The latest crop of rightwing nutjobs is certainly dominating our discourse these days, as they out-shout and outmaneuver our sitting egghead president with their relentless attempts to demolish our social service infrastructure. It is interesting to make connections between this political mindset and more retrograde and academic forms of exclusionary nuttiness, such as schools of belief that make the case for inherently superior/inferior races. This is part of what Christy Roberts has done with her performative project, Association, which was developed for this year’s Greater LA MFA exhibition (GLAMFA), organized by graduate students in the art department of Cal State Long Beach.

As an artist, Roberts is interested in exploring points of tension within communities. In doing research for her GLAMFA proposal, she asked CSULB students what significant sources of tension were present on this campus. She learned about Dr. Kevin MacDonald, a tenured professor in the Psychology department, who believes that psychology and social evolution support his theory that whites and Asians are the superior races, and that Jews have used specific strategies to “out-compete” non-Jews, including over-enrollment in universities. MacDonald, apparently a latter-day Nazi hiding in plain sight, has been “disassociated” by his colleagues at CSULB. He has also been the subject of write-ups by the Anti-Defamation League and the Southern Poverty Law Center.

Christy Roberts, Association,
mixed media, 2011

Roberts, who graduated this year with an MFA from Claremont Graduate University, feels that experience carries ideas farther than objects; thus, her own work has moved toward performance and social practice.
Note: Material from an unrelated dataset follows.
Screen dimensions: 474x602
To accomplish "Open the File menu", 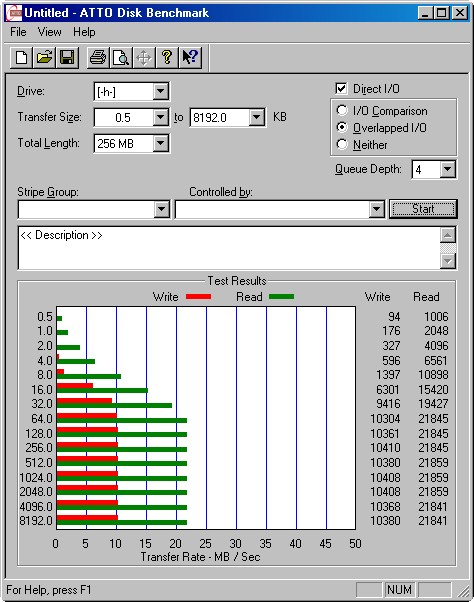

For Association, she took on the persona of a woman who follows the beliefs of Dr. MacDonald, and is actively seeking to recruit students to her group, the cultishly named National Group Evolutionary Psychology Student Organization. In the gallery, she assembled a recruitment video comprised of actual clips of Dr. MacDonald espousing his beliefs. Outside in the courtyard, she set up a table that looked like any student organization table commonly found on university plazas, complete with promotional postcards and a questionnaire designed to pique interest in the subject matter.

During the course of GLAMFA, Roberts sat at this table and interacted with visitors “in character”—the character being a cloyingly pleasant woman with a Sarah Palin accent, strong Tea Party leanings, and a retrograde belief system that included racial as well as sexual hierarchies. She dropped a lot of offensive, racist statements, which sent many people running in disgust, not knowing that she was doing a performance. One young African-American man attempted to reason with her for 45 minutes. Another older woman tried to turn the tables on her and get her to imagine herself as the other, the Jew. (For the record, Roberts is in fact Jewish, which additionally touches on issues of “passing.”)

I filled out her questionnaire and chatted her up for a few minutes to see what she had in her arsenal. As I worked on the questionnaire, she teased me for taking so long, saying that she thought Asians were better at taking tests. She also disclosed to me that she was really excited about voting for Michelle Bachmann… mainly so that she could take orders from Mr. Bachmann while in the White House, because after all that was the natural order of things.

I thought that the genuine energy stirred up by this performance was interesting. It’s probably unfortunate that many people didn’t understand it was a satire, and therefore didn’t get the full benefit of the project. You’d think that the table’s placement within a contemporary art exhibition, and not on the campus plaza, would have tipped them off. Ah well. At the very least, Roberts’ project brought attention to the fact that Dr. MacDonald exists and actively practices his hate philosophy on the CSULB campus—a fact that is still unbeknownst to many.

Seeing how offended people were by her comments, which could indeed be horrifying, Roberts felt compelled to drop clues, such as asking, while in character, if they were familiar with Stephen Colbert and the concept of satire as an art form. She also, after breaking character, went after a few people to apologize for comments she had made to them. This might feel a little impure as far as performance goes, but it seems to be part of the negotiation and cooperation that are necessary in social practice. For her project, Roberts worked directly with the Psychology department as well as the Jewish Studies program to cull information and to make sure that her content was accurate. At the Psychology department’s request, she added a disclaimer to her postcard stating that her organization was fictitious and not affiliated with CSULB or Dr. MacDonald in any way.

One Response to “Christy Roberts, Association, developed for GLAMFA 2011, California State University, Long Beach, September 4–8, 2011”

  1. Very clever. I wish I could have witnessed the responses to this performance and taken part. It is amazing how polarized opinions are today in our government, and I like how the arts can surface some of these agendas in such a satirical performance.